Nicht nur an den Grenzen erfahren Geflüchtete, die keine ukrainische Passzugehörigkeit haben oder Ukrainer*innen of Color sind, Diskriminierung. Auch beim Zugang zum deutschen  Bildungssystem (bspw. der Universität) werden sie ungleich behandelt. Sie werden häufig dazu angehalten, in die Staaten zurückzukehren, aus denen sie kommen –  auch wenn ihnen das nach ihrer Flucht vor dem dort herrschenden Krieg (mit all den Konsequenzen, die eine solch plötzliche Flucht haben kann) nur schwer möglich ist. Zudem lebten in der Ukraine viele Menschen bspw. Sintezza und Romnja, die aufgrund von staatlichen Diskriminierungen keine Pässe und Zugehörigkeiten hatten. Sie erfahren hier ‚Racial Profiling‘ und bekommen wegen der fehlenden Passzugehörigkeit kaum staatliche Anerkennung.  In Zusammenhang mit den Fluchtbewegungen haben sich viele Schwarze Organisationen zusammengefunden und Netzwerke gegründet, die Menschen, welche die oben beschriebenen Marginalisierungen erfahren, auf der Flucht helfen, indem sie bspw. Unterkünfte organisieren, Unterstützung bei bürokratischen Verfahren geben und rechtliche Beratung einholen. Neben den großen zivilgesellschaftlichen Unterstützungen von Menschen, die mit Passzugehörigkeit aus der Ukraine flüchten, sind diese Netzwerke besonders darauf fokussiert, Menschen mit rassistischen Traumata zu helfen, diese zu verarbeiten und Informationen zu sammeln, wie sie trotz struktureller Diskriminierung eine Bleibe finden können. Es ist diese Carearbeit, diese aufwendige politische Solidarität, die ich als Mensch und aktivistische Person unterstützen möchte und die ich als Wissenschaftlerin als Möglichkeitsdimension von Care verstehen möchte.

Quellen:

1Butler, Judith. Psyche der Macht: Das Subjekt der Unterwerfung. Frankfurt am Main: Suhrkamp, 2001.

2Quijano, Aníbal/Ennis, Michael. „Coloniality of Power, Eurocentrism and Latin America“. International Sociology 1, Nr. 3 (2000), 533–580.

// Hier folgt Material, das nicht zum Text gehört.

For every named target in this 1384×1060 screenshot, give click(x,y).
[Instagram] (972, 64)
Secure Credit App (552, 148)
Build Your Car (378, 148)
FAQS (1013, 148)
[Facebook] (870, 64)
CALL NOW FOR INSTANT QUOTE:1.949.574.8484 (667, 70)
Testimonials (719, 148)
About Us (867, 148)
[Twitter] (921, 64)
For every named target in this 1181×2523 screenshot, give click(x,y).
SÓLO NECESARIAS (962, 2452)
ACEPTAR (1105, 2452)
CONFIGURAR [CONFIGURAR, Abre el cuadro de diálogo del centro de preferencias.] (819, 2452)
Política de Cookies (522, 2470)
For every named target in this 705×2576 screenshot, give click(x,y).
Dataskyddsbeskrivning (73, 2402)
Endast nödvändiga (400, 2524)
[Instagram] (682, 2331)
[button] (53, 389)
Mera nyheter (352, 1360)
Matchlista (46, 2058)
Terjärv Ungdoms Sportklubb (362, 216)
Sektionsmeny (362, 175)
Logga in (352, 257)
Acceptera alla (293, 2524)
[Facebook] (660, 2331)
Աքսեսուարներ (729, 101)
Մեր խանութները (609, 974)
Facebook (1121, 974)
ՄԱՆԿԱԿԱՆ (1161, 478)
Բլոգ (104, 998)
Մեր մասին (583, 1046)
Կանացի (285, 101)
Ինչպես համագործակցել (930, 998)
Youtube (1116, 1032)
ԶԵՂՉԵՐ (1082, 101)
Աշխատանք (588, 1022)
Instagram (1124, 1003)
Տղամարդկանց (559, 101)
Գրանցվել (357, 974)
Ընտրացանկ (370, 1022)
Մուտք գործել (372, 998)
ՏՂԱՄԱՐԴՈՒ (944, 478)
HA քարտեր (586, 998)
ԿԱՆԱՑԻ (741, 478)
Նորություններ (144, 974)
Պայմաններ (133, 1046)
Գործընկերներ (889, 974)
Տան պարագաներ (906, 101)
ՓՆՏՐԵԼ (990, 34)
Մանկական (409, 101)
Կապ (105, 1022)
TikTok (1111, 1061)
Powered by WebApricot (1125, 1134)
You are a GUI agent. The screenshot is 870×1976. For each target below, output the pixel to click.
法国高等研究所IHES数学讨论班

3Lugones, María. „The Coloniality of Gender“. In The Palgrave Handbook of Gender and Development, hrsg. v. Wendy Harcourt, S. 13–33. Palgrave: Macmillan UK, 2016. https://doi.org/10.1007/978-1-137-38273-3_2

4Combahee River Collective. o.A. „The Combahee River Collective Statement“. Zugriff 20.04.2022. https://americanstudies.yale.edu/sites/default/files/files/Keyword%20Coalition_Readings.pdf

5Crenshaw, Kimberlé. „Mapping the Margins: Intersectionality, Identity Politics and Violence against Women of Color“. Stanford Law Review 43, Nr. 6 (1991), S. 1241–1299. https://www.jstor.org/stable/1229039

6Nash, Jennifer Christine. Black feminism reimagined: After intersectionality. London/Durham: Duke University Press, 2019.

7Interessant ist hierzu ein Interview, das Vanessa E. Thompson, Christine Löw und Denise Bergold-Caldwell mit Hakima Abbas, Maisha Auma, Noémi Michel und Margo Okazawa-Rey geführt haben (siehe https://www.budrich-journals.de/index.php/feminapolitica/article/view/38791).

8Sharpe, Christina. In the Wake. On Blackness and Being. London/Durham: Duke University Press, 2016.